Professor Kukui waved enthusiastically as Moon and Hau skidded to a halt. “Hey there, Trainers! Listen, do you want to change clothes on the boat and shower later, or do you want to drop your stuff off at the Pokémon Center and shower before we eat?”

“I would really like to shower, but I am also starving and happy to do whatever.”

“I just want to eat,” agreed Hau. “The restaurant isn't something too fancy, right? They won't care that we look like drowned Rattata and smell like salt and Mantine pee?”

Moon wrinkled her nose at him. “Gross, dude.”

“We do, though! What, do you think the Mantine waited all day when it had to go? No, it probably just went in the ocean. I know I did.”

“That's disgusting,” said Lillie, but she was giggling. “So, I have a surprise.”

“Yeah, we kind of figured before you cut the Professor off. What's your surprise, Lillie?”

Lillie opened her bag. A small, nebulous cloud zoomed out, whirling around her head. “Nebby, that was not permission to leave the bag— come on, get back in. I was just getting Lapin.”

“You should get a Trainer's belt,” suggested Hau. “You can carry Lapin without having to get into your bag every time.”

“I'll think about it.” Lillie nodded and withdrew not one, but two Pokéballs. “You know Lapin already, of course— and this is Umber.”

Twin flashes of light revealed the familiar Buneary, blinking shyly up at them; but there was also a small black-and-red fox, tilting its head to stare up at Hau and Moon with a curious expression on its face.

“Oh, you caught a Zorua!” squealed Moon, crouching to look at the baby fox. “Can I pet it?”

“Yes, go ahead. He's very affectionate,” said Lillie with a smile. She bent down herself, watching as Moon offered her hand for Umber to sniff. “I wasn't totally sure I wanted a Zorua— they are Dark-types, and sometimes Dark-types can be malicious. But I recently talked with my br— with a friend, who told me about the experience he's having raising his own Zorua. They're tricksters, but they make very loyal companions.”

“You can use that to your advantage in protecting Nebby,” pointed out Hau. “Nobody's going to look at you and think you use a Dark-type Pokémon, Lillie. They'll think you like Fairy-types, or Psychic types— cute, cuddly Pokémon.”

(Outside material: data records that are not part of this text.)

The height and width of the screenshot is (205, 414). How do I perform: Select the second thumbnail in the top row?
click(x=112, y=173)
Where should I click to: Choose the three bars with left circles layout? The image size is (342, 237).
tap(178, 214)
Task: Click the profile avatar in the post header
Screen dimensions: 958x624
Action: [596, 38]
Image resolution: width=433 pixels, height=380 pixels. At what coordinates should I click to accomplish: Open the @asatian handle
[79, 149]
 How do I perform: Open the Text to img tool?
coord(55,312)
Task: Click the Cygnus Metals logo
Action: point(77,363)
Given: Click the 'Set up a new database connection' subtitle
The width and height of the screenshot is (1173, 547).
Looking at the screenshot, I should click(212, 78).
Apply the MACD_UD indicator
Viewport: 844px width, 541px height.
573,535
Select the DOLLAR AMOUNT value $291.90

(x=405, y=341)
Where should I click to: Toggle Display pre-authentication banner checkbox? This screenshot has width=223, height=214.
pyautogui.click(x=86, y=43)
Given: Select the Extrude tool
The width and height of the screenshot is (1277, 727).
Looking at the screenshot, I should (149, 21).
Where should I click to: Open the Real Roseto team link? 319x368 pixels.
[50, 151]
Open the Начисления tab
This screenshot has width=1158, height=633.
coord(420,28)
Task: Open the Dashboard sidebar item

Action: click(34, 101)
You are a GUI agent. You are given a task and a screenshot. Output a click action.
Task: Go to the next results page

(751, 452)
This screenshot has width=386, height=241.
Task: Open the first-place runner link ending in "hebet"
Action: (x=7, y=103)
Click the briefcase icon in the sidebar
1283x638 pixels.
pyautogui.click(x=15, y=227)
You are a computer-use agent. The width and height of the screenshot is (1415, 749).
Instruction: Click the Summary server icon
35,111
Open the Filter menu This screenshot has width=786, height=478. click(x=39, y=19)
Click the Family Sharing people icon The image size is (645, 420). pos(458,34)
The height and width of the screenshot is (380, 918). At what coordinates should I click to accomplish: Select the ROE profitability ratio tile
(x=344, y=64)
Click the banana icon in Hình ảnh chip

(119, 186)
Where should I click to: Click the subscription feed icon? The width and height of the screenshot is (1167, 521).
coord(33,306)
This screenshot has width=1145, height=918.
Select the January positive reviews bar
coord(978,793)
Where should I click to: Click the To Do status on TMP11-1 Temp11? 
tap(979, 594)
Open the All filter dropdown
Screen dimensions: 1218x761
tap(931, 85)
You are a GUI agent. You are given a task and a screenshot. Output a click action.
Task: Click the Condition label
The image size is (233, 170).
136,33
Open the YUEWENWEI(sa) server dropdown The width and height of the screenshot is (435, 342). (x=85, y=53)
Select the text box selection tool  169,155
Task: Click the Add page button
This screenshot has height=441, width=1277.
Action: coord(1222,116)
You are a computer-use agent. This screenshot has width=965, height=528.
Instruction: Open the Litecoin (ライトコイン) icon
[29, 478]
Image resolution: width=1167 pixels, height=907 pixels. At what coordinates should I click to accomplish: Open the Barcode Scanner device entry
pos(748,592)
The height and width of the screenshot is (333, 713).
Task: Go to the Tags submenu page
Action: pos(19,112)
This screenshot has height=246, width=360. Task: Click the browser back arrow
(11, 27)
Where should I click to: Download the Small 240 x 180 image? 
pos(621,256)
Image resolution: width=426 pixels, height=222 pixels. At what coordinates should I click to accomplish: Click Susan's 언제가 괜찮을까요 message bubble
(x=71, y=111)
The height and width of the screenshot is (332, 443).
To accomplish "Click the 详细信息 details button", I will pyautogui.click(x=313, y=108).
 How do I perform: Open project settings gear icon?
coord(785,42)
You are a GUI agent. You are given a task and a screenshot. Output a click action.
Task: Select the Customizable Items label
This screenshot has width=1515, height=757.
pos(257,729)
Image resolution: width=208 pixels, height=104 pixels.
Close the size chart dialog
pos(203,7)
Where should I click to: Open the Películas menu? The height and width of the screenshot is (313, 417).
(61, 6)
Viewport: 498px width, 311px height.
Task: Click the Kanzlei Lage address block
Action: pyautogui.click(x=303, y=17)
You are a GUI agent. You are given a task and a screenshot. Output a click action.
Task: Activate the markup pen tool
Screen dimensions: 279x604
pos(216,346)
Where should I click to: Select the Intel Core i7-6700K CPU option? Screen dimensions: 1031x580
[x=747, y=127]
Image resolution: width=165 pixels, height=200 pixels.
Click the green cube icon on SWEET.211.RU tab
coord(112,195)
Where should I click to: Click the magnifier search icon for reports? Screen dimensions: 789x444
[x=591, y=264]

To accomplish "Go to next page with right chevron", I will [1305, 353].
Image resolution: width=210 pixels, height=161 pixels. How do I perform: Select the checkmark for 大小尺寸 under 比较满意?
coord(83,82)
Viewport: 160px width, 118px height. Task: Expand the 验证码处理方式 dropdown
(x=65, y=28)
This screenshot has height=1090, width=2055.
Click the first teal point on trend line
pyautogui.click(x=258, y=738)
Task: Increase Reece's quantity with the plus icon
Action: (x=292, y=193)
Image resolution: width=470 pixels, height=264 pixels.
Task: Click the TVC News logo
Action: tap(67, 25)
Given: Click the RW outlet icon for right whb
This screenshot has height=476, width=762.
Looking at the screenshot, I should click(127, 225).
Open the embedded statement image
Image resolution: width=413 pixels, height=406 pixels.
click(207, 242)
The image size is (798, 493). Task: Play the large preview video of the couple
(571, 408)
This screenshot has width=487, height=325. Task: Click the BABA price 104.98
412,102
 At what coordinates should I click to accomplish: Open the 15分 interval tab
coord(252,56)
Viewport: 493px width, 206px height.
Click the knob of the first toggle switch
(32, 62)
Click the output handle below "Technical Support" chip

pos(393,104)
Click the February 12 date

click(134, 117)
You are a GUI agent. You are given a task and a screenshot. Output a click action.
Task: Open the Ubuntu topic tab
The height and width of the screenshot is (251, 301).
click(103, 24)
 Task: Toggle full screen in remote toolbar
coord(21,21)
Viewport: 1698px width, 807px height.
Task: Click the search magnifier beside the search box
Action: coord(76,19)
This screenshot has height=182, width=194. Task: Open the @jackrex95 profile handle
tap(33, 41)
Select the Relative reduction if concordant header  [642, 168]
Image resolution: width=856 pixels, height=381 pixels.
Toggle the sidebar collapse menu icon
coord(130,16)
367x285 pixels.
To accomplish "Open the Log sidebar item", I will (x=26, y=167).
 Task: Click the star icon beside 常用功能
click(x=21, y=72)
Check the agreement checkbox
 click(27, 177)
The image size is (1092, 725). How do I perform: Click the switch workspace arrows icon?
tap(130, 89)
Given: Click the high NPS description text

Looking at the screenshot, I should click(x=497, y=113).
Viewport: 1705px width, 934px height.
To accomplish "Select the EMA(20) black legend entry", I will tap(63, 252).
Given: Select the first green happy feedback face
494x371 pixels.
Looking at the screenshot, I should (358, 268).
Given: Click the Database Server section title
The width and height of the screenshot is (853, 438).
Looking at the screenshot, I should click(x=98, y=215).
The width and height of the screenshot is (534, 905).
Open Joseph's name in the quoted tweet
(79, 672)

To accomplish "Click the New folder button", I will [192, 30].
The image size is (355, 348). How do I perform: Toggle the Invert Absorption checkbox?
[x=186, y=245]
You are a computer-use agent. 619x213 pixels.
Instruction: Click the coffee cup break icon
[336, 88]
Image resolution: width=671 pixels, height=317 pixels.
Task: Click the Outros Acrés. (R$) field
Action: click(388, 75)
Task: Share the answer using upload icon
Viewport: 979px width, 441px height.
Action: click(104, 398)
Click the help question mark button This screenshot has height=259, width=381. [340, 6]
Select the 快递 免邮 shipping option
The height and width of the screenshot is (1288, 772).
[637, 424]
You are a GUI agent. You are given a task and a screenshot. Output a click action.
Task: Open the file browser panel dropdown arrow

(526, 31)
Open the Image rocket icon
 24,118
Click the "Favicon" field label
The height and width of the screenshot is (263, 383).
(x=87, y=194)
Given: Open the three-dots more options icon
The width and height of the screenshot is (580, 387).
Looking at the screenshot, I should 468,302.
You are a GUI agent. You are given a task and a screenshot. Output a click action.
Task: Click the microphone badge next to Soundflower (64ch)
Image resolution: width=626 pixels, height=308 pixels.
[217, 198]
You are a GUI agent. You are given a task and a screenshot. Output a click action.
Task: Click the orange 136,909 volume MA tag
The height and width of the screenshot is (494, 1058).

Umber let out a soft purr, blinking up at Lillie with large blue eyes.

“Well, I do like Fairy-types,” admitted Lillie, scratching behind Umber's ears. “But we've all studied Pokémon for years. There are merits and drawbacks to every typing and every Pokémon. And Zorua is cute and cuddly, so anyone making that assumption wouldn't be wrong.”

She recalled both Lapin and Umber to their Pokéballs, tucking them back in the bag. “Anyway, you should both get changed.”

“Fire-water-grass to see who gets changed first,” said Hau, sticking out his fist immediately.

“Yeah, shoot. Fire, water, grass!”

They both threw grass and tried again; on the second round Moon won, with water to Hau's fire. She climbed onto the sailboat with a grin and ducked into the tiny cabin. “Be right out!”

There were two rooms in the cabin: a parlor-type room with couches, and a tiny bathroom with a toilet, a sink, and a mirror. Moon picked up her backpack from where she'd stowed it early that morning and began peeling her wet-suit off.

There wasn't a shower, but she could and did get a washcloth out of one of the cupboards and wet it, wiping as much of the salty sea residue and sand from her body as she could manage. She put on clean clothes and her Trainer belt and stuck her head in the sink, trying her best to rinse out her dark hair. It was beginning to get a little longer than she liked— she usually kept it quite short, but now it fell two inches or so past her chin. Moon brushed her wet hair and did her best to towel it dry— a futile effort in humid Alola, but no one could say she hadn't tried.

Feeling slightly more presentable, if not fully herself, Moon put on shoes and socks and a light jacket, since the sun had gone down. She put on her backpack and equipment and went back outside. The sun was close to fully setting— the sky was somewhere between scarlet and magenta and the streetlights had turned on. Professor Kukui and Lillie were sitting on the stone pavement, talking quietly; Hau was on the boat, waiting for her to finish.

“That was quick,” he said, surprised.

“If there was a shower, I would have rinsed. I did use a washcloth and wipe myself off, though. Cupboard below the sink,” Moon informed him, before he could ask.

“Thanks, Moon-asada.”

“Stop trying to make that happen,” said Moon, but she honestly didn't mind the nickname that much. Her name was already a nickname— and it sure beat the time Blue had decided to watch a bunch of old Unovan musicals and had called her Marion the Librarian for an entire month.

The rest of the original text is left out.